This story originally was published by Real Clear Wire
By Oliver McPherson-Smith
Real Clear Wire
China’s annual greenhouse gas emissions have soared over the past 20 years, dwarfing those of the U.S. But according to our progressive federal bureaucrats, America’s cumulative historical emissions are the problem and Beijing now deserves a free pass.
The federal government’s climate.gov site ostensibly provides “timely and authoritative scientific data and information about climate science, adaptation, and mitigation.” This mandate apparently includes trying to guilt Americans out of questioning progressive policies while the world’s second-largest economy emits greenhouse gases at an unparalleled level. In a blog post, federal climate comrades say that America’s historical emissions, coupled with higher emissions on a per-capita basis, mean that “the United States bears a greater share of the responsibility for current conditions—on both a national and per-person level.”
According to our taxpayer-funded emissions arbitrators, China emitted less in the past, so its gargantuan emissions today—2.61 times larger than the U.S.—shouldn’t really be the focus. America’s cumulative emissions dating back to 1750, they argue, are the original sin for which we must now atone. Unlike China, America has apparently emitted more than its fair share, so “any future U.S. emissions will undermine progress to stop global warming.” In case the message isn’t clear, the climate commissars add for good measure that China’s emissions are actually the American people’s fault because American consumers buy Chinese-made goods.
Unsurprisingly, the Chinese Communist Party’s (CCP) propaganda mouthpieces agree. Xinhua, the CCP’s news agency, declared last year that the U.S. bears “major historical and global responsibility for climate change” and must, therefore, repay its “historical debts.” Not to be outdone, the state-run China Daily says that China’s per-capita emissions are lower than those of America, so the world’s largest emitter is actually doing the “hard yards on climate.”
This readiness of taxpayer-funded bureaucrats to cast off both the basic principles of justice and common sense should be a cause for concern.
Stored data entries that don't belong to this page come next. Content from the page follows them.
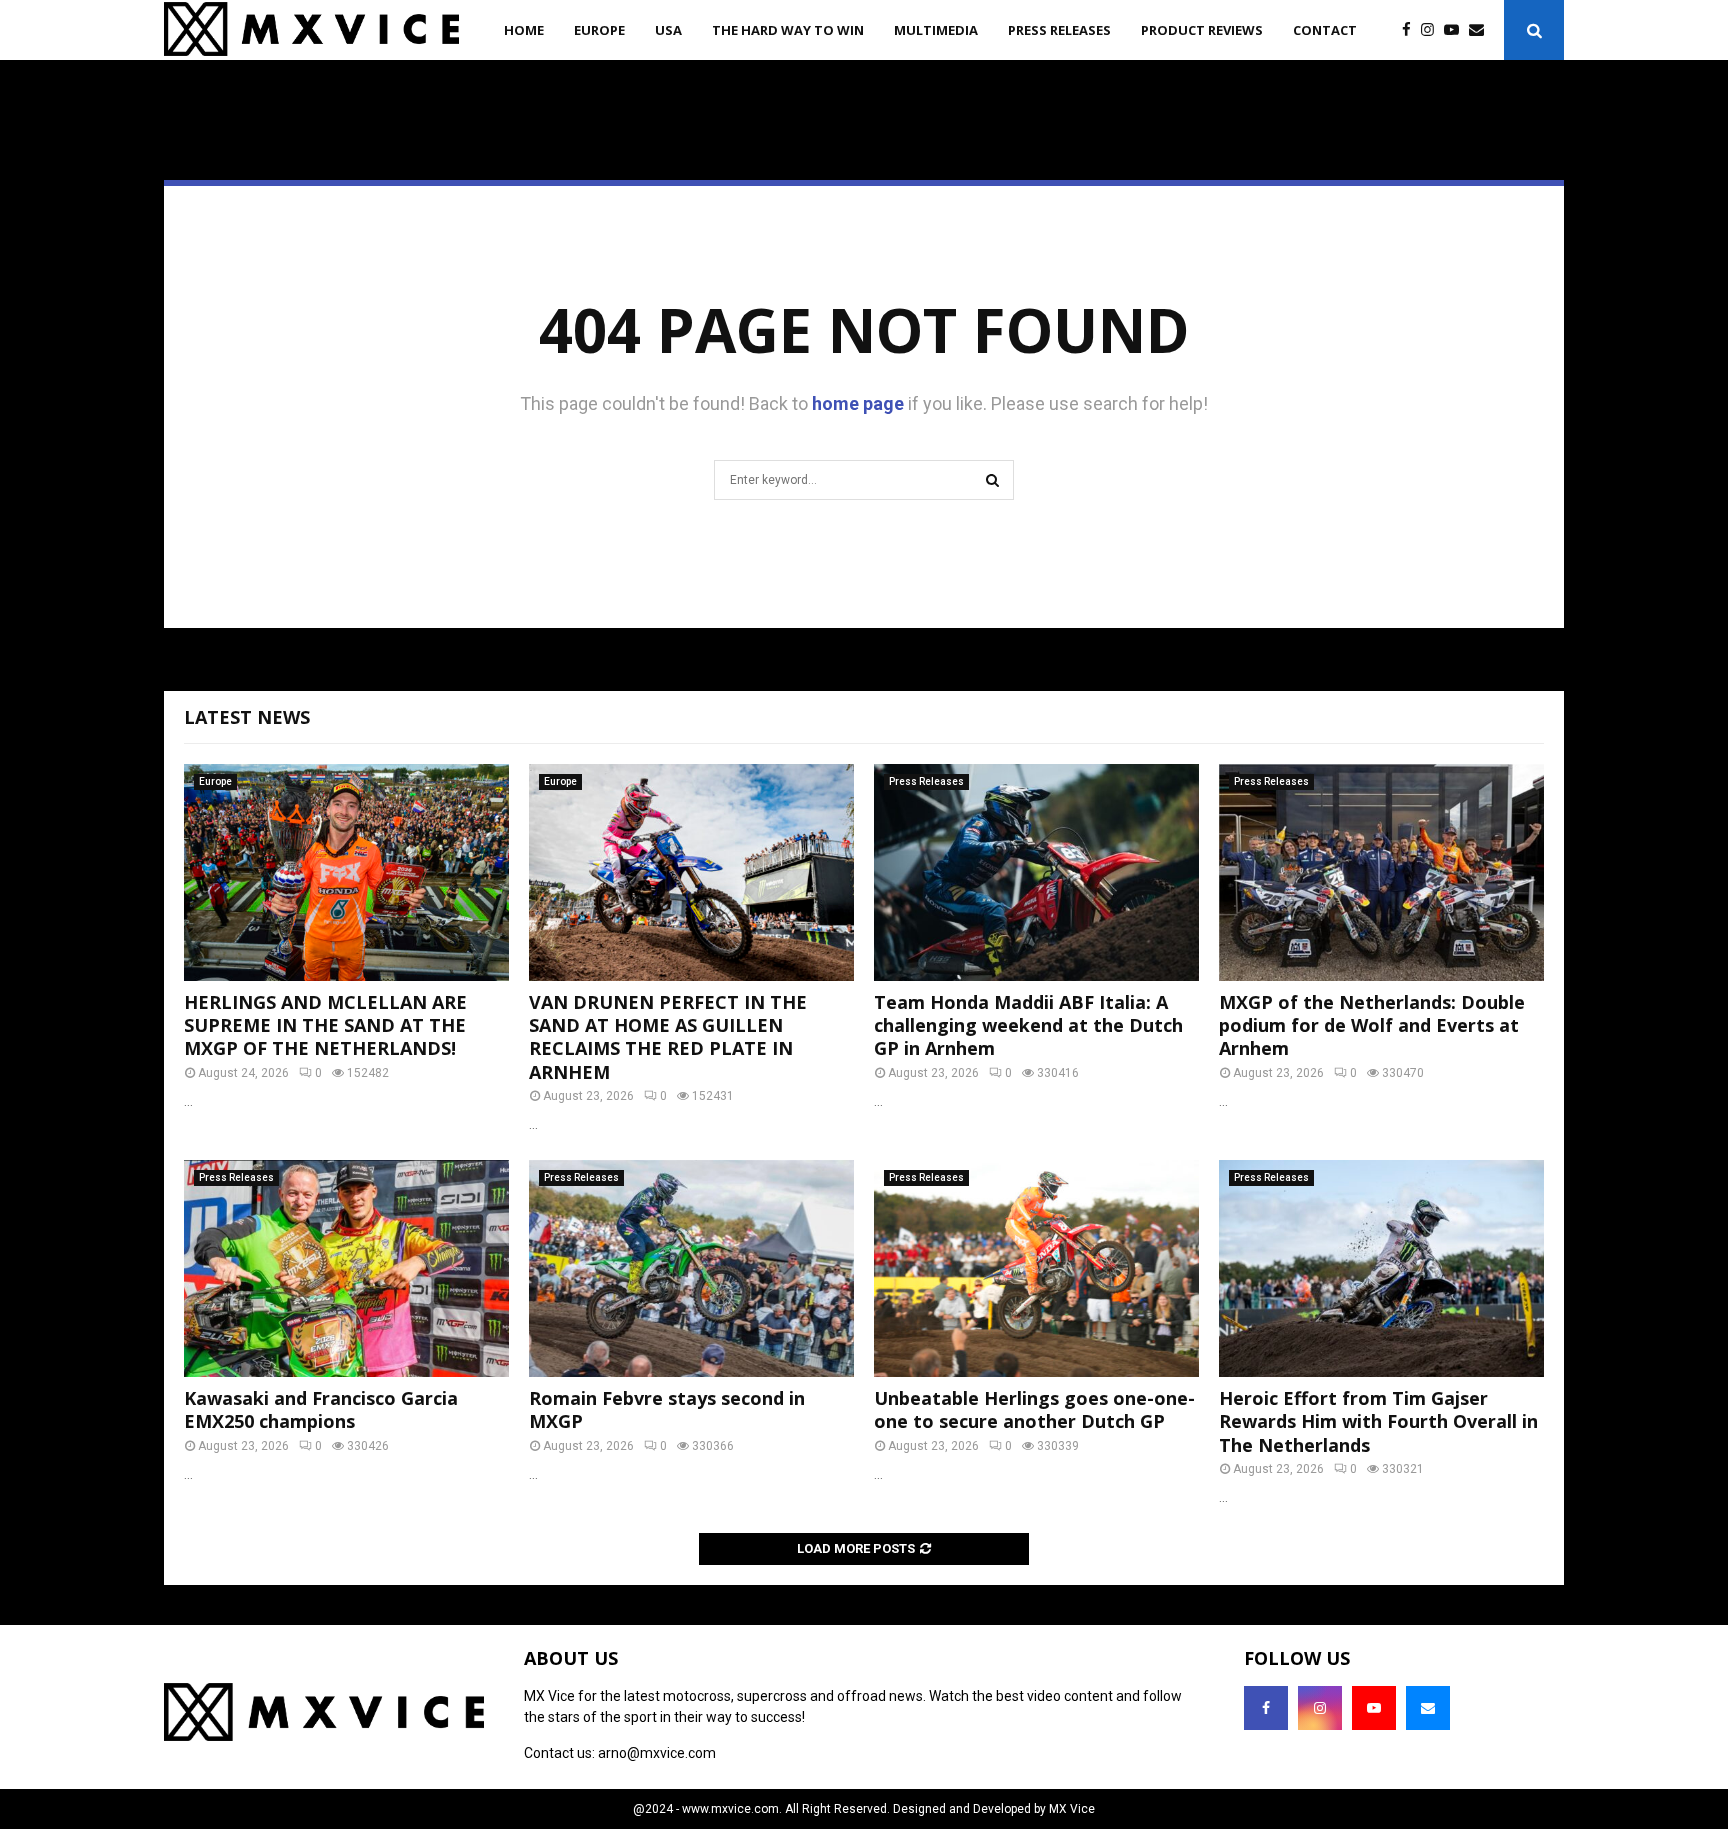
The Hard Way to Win (788, 30)
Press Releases (1059, 30)
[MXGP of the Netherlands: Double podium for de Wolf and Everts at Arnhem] (1381, 872)
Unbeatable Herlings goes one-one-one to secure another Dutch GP (1034, 1409)
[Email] (1481, 30)
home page (858, 403)
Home (524, 30)
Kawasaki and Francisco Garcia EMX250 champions (321, 1409)
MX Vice (1072, 1809)
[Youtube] (1456, 30)
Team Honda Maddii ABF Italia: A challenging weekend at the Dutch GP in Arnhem (1028, 1025)
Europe (599, 30)
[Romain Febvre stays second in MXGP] (691, 1268)
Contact (1325, 30)
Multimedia (936, 30)
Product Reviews (1202, 30)
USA (668, 30)
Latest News (247, 717)
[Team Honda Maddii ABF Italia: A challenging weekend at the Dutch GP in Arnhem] (1036, 872)
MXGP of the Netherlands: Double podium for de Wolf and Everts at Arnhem (1372, 1025)
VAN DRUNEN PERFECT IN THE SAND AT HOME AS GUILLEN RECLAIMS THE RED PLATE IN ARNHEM (668, 1037)
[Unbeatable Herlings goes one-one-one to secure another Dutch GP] (1036, 1268)
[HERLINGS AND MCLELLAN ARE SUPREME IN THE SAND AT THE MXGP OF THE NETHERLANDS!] (346, 872)
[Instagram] (1432, 30)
While socialist regimes have long embraced collective guilt and group punishment, individual responsibility is fundamental to the American tradition. This principle played a clear role in the fight for America’s freedom; colonial outrage ensued after Britain’s collective punishment of Massachusetts in the wake of the Boston Tea Party. With free will and personal accountability before the law, the American people today are not responsible for the actions of earlier generations. There is no criminal or climate “historical debt” to be socialized across generations.
Equally concerning is the willingness of our self-declared “authoritative” apparatchiks to distort emissions data to guilt Americans into conformity. China is far and away the single largest source of emissions today. While scientific knowledge should be perpetually debated and refined, portraying China’s emissions on a self-congratulatory per-capita basis is not an environmental breakthrough. The composition of the atmosphere is determined by absolute measurements, not on a per-capita basis, meaning that China’s actual emissions remain the same, regardless of how they are portrayed. In short, measuring per-capita emissions is as consequential as measuring the temperature in per-capita degrees Fahrenheit.
Rather than berating Americans for the actions of their ancestors, federal bureaucrats should turn their attention to America’s recent environmental track record as a potential model for reducing emissions. Recognizing America’s clean energy potential, the Trump Administration simultaneously prioritized domestic oil and gas production and the enforcement of well-calibrated environmental protection rules. The Trump Administration’s Environmental Protection Agency “assessed more in civil penalties, criminal fines, and restitution… than the agency collected in the first four years of the prior [Obama] administration.” This strategy doesn’t need warped justice or contorted data to justify its effectiveness; the economy grew, Americans got wealthier, air quality improved, and emissions fell. For progressive bureaucrats, however, these observations are inconvenient truths.
Oliver McPherson-Smith, Ph.D., is the Director of the Center for Energy & Environment at the America First Policy Institute and a research fellow at Stanford University’s Hoover Institution.